[Opening GIVEN DATA section]

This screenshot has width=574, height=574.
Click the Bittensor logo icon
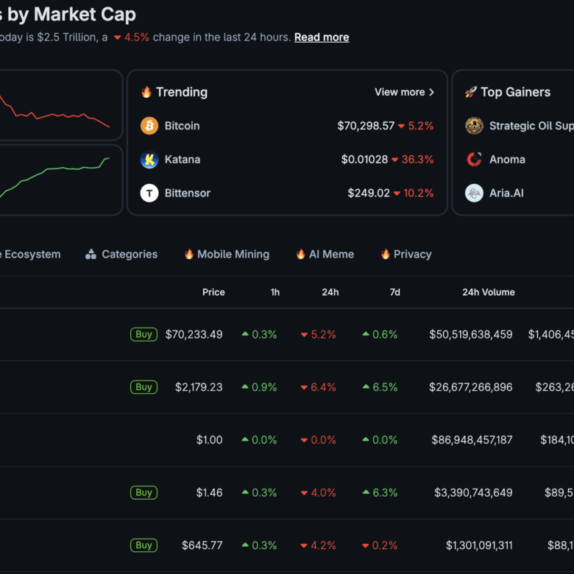(x=149, y=193)
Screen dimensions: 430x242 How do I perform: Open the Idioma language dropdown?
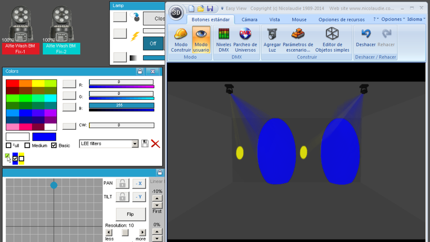(x=416, y=19)
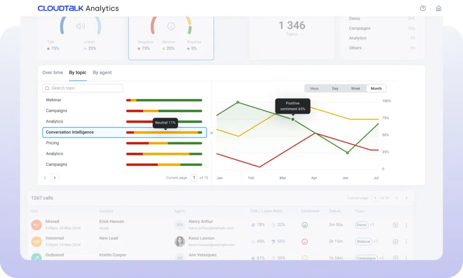
Task: Click the missed call icon for Erick Hansen
Action: (x=37, y=225)
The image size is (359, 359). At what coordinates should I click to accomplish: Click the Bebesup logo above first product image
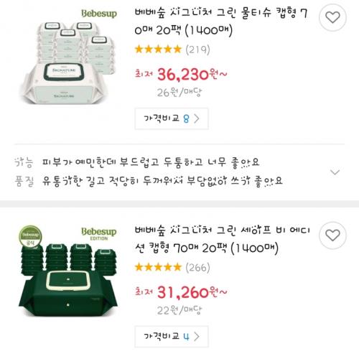[99, 14]
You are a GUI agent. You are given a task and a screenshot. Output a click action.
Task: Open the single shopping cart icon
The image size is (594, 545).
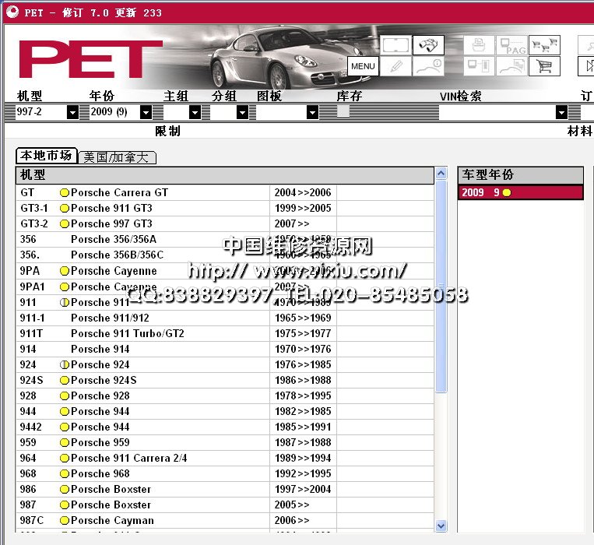point(544,67)
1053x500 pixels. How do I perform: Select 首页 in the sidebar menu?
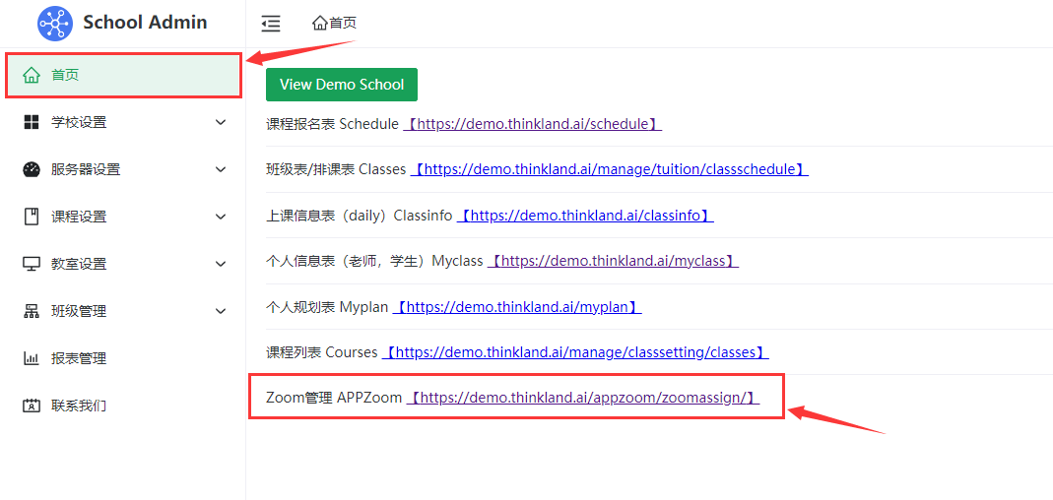click(x=65, y=75)
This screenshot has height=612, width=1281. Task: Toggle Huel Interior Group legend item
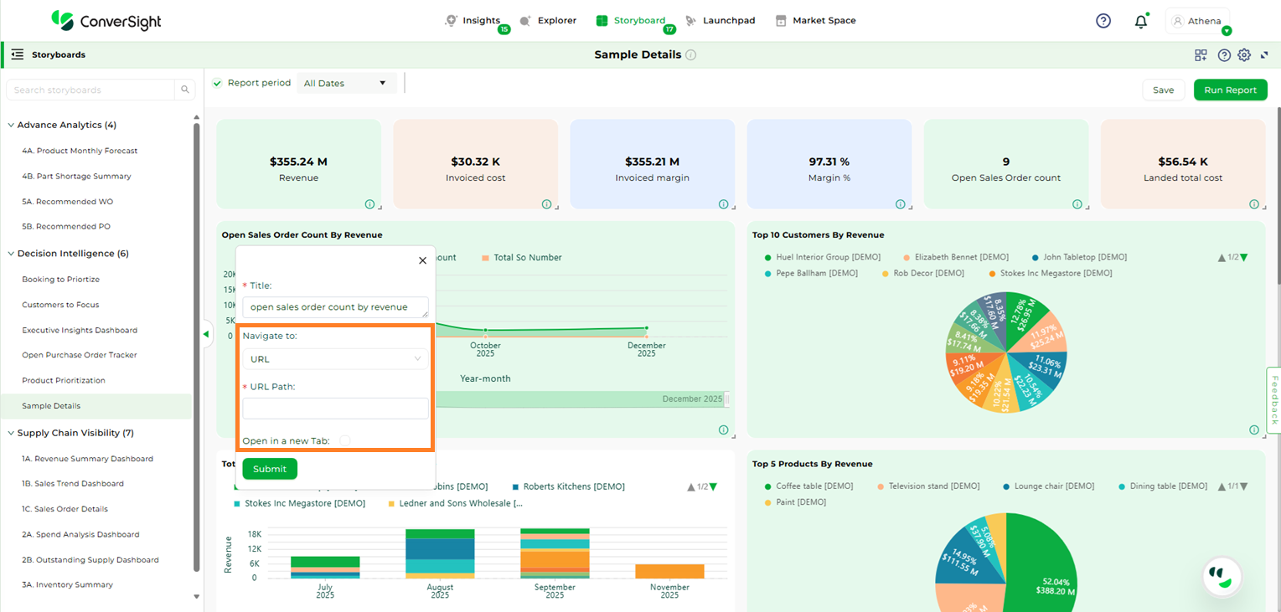click(x=812, y=257)
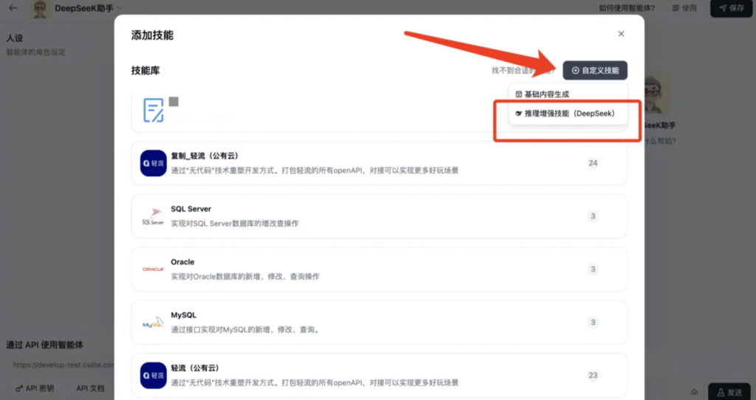Click the 轻流（公有云） logo icon
The width and height of the screenshot is (756, 400).
click(153, 375)
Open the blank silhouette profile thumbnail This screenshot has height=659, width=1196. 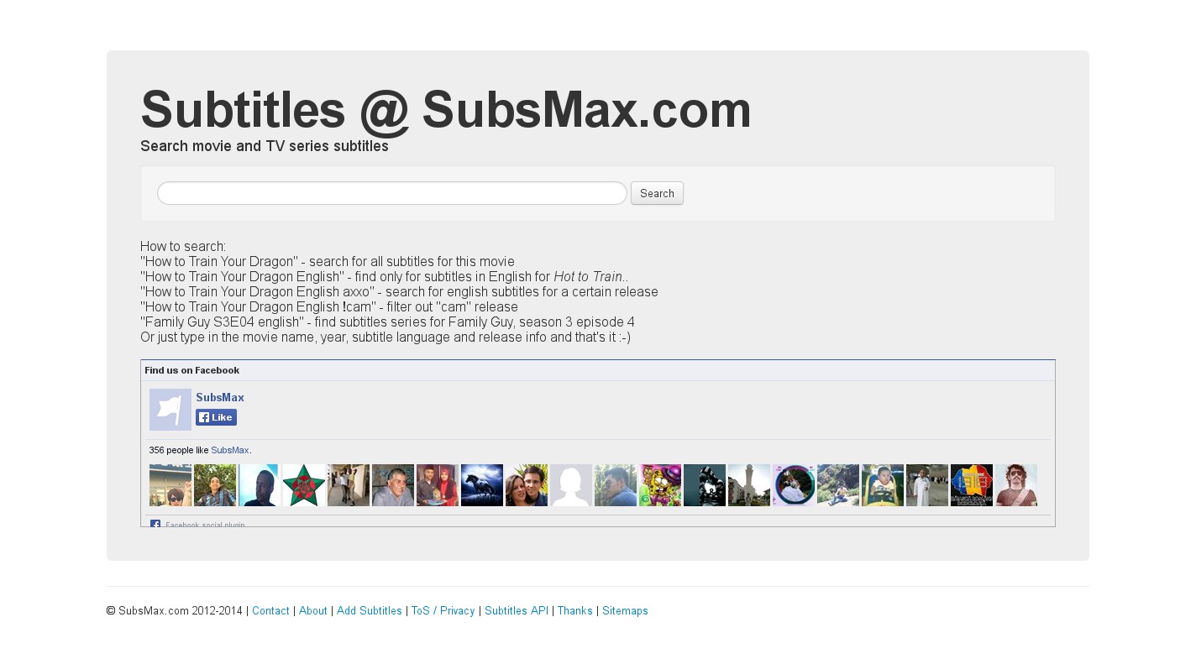[x=571, y=485]
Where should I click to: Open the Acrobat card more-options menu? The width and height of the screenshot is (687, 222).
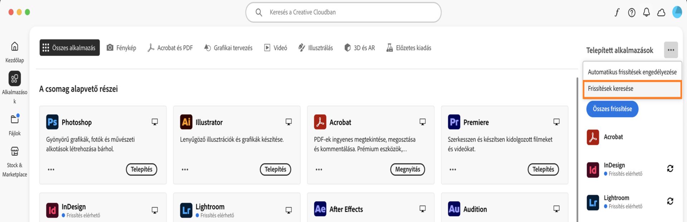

[Closing GIVEN DATA section]

→ **ABOUT THIS EXERCISE**
Transcribe, from the material above, the stretch starting at the line with "Click the Bittensor logo icon" and ending at the line with "You are a GUI", both included, exactly. Do not carry over pictures.

→ **EXERCISE RESULT**
Click the Bittensor logo icon
(x=149, y=193)
Screen dimensions: 430x242 How do I perform: Open the Idioma language dropdown?
(x=416, y=19)
Task: Click the missed call icon for Erick Hansen
Action: (x=37, y=225)
The image size is (359, 359). At what coordinates should I click to accomplish: Click the Bebesup logo above first product image
[99, 14]
You are a GUI agent. You are given a task and a screenshot. Output a click action.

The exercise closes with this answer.